Vous êtes le directeur d’un théâtre, à onze heures du soir précédant la première, l’on vous appelle pour vous dire que le chef d’orchestre doit être amené d’urgence à l’hôpital pour subir une opération. Que faites-vous ? Allez-vous annuler la représentation ? Ce sont les sueurs froides qu’a endurées Eric Vigié, le directeur de l’Opéra de Lausanne, à quelques heures du lever de rideau sur Simone Boccanegra.

Et c’est finalement le chef de chœur, Salvo Sgrò, qui, au pied levé, a dirigé le spectacle, en confiant la responsabilité des ensembles en coulisse au pianiste/chef de chant Jean-Philippe Clerc. Honneur à tous les deux et chapeau bas devant le maestro qui, bravement, s’est jeté dans la mêlée pour conférer un souffle dramatique à un ouvrage composite si difficile à rendre cohérent au niveau du style. Chauffés à blanc, tant l’Orchestre de Chambre de Lausanne que le Chœur de l’Opéra répondent remarquablement à son geste, même si surviennent quelques décalages de peu d’importance.

Sur scène, les solistes, tendus par une extrême concentration, font de même à commencer par Roberto Frontali, baryton qui n’affiche pas un coloris particulier avec un aigu parfois trop bas ; mais il sait ce que signifie chanter Verdi, ce que démontre son Boccanegra, bouleversant par son humanité et son amertume face à sa charge ducale continuellement contestée.

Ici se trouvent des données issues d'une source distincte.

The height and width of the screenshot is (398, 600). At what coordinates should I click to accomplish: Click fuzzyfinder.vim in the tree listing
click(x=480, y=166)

Découverte sous les traits de Juliette en 2011, Maria Katzarava dessine Amelia Grimaldi avec une voix devenue ample dont elle sait arrondir les extrémités pour donner une dimension pathétique à son personnage. Le ténor espagnol Andrea Gorrotxategi prête à Gabriele Adorno un métal mordoré qui, sous l’effet de l’anxiété, peine dans la tessiture haute avant de trouver son assise au deuxième acte grâce à la sensibilité de son phrasé. Au Fiesco de George Andguladze manque le grave sonore de la basse profonde ; mais son incarnation de l’antagoniste au pouvoir est crédible, ce que l’on dira aussi du Paolo Albiani de Benoît Capt, encore un peu jeune pour un rôle de conspirateur machiavélique dont il sait déjà restituer l’arrogance. Et Alexandre Diakoff est l’image même de Pietro, intrigant venimeux en lutte contre l’ordre établi.
Pour ce qui est de la mise en scène d’Arnaud Bernard, il en faut relever l’intelligente efficacité. Sur un plateau de dimension modeste, il érige, sur les côtés, d’énormes échelles amovibles par des poulies et des cordages et, en fond, une large plateforme sur laquelle se profilera la façade du palais des Fieschi. Tout aussi fonctionnels sont le jeu de lumières conçu par Patrick Méeüs et le recours à des costumes sobres voulus par Marianna Stranska. Avant que l’orchestre ne livre les premières mesures du Prologo, une vieille, vêtue de noir, tricote en surveillant une enfant espiègle que viendra embrasser son père, le corsaire Boccanegra. Deviennent ainsi intelligibles tant la narration du rocambolesque enlèvement qu’il fera à son beau-père que l’hallucination momentanée dont le tireront ceux qui le propulsent vers le trône. Même si deux ou trois spectateurs écrasent un rire furtif, ingénieux s’avère le dispositif manuel élevant le trône ducal au-dessus de la mêlée lors de la grande Scène du Conseil. Sous l’emprise de sa terrible malédiction, Paolo Albiani demeurera rivé au sol ; et de ses entrailles seront éjectés la cage qui l’emprisonne puis son cadavre. Et le doge y retrouvera ses hardes de marinier en lesquelles il respirera l’air du large, avant de rendre l’âme en revoyant sa fille enlevée puis retrouvée. La boucle est bouclée… les lumières s’éteignent et le public décerne de longues ovations à l’ensemble de la production.